Durante su alocución previa al rezo del Ángelus desde Castel Gandolfo, el Papa León XIV abordó este domingo 20 de julio el tema de la hospitalidad, retomando las lecturas del Libro del Génesis y del Evangelio de san Lucas. Desde una perspectiva pastoral y espiritual, el Pontífice instó a vivir el verano como espacio propicio para el encuentro interior, el diálogo comunitario y la apertura a la trascendencia.
El mensaje giró en torno al concepto de “acoger y dejarse acoger”, aplicable tanto a la vida religiosa como al entorno social contemporáneo. Citando ejemplos bíblicos, como el recibimiento de Abraham y Sara a tres visitantes y la visita de Jesús a Marta y María, el Papa propuso una reflexión sobre el ritmo acelerado de la vida cotidiana y el riesgo de omitir lo esencial en la experiencia del otro.

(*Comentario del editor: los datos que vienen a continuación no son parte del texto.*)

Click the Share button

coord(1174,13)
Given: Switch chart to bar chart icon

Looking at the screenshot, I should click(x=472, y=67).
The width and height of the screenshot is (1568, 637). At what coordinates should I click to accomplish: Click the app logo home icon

El Pontífice señaló que la palabra italiana “ospite”, que refiere tanto al que recibe como al que es recibido, refleja una dimensión recíproca de la acogida que se encuentra ausente en muchas relaciones sociales. Planteó que la hospitalidad, entendida como acto de humildad y apertura, no se limita a la generosidad material, sino que implica una disposición al encuentro auténtico.
En su análisis del pasaje evangélico, León XIV subrayó que la actitud de Marta, centrada en las tareas del recibimiento, podía desviar la atención del sentido espiritual del momento; mientras que María, al detenerse a escuchar, representaba una opción por la profundidad del vínculo. Según el Papa, esa distinción revela un llamado a revalorizar la pausa reflexiva frente al activismo rutinario.

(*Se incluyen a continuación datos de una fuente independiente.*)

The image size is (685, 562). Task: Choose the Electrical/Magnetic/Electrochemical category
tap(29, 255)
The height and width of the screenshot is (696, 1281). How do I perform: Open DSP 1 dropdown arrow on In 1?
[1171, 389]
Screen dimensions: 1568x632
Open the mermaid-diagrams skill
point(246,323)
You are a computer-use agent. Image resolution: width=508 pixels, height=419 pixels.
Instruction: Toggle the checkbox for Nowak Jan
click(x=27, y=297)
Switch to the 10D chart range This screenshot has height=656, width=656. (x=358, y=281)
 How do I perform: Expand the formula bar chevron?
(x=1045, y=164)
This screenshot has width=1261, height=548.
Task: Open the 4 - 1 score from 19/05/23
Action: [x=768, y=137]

El mensaje incluyó también una crítica indirecta al modelo turístico actual, caracterizado por la búsqueda de experiencias prefabricadas. El Papa advirtió que los encuentros genuinos, ya sean con Dios, con otras personas o con la naturaleza, no pueden ser comercializados y deben recuperarse como parte de la vida cotidiana.
En la parte final del acto, el Papa saludó a diversas delegaciones juveniles y comunitarias presentes en la Plaza de la Libertad, entre ellas peregrinos, grupos scouts, representantes del Movimiento de los Focolares y de centros académicos. Agradeció también la acogida brindada por la comunidad de Castel Gandolfo durante su estancia de verano.
La intervención de León XIV se enmarca en una serie de mensajes reiterados en el último año sobre el sentido de pertenencia, la fraternidad y la construcción de espacios de paz. El llamado a revitalizar la hospitalidad como práctica social parece dirigirse tanto a creyentes como a actores civiles en contextos marcados por polarización y desconexión.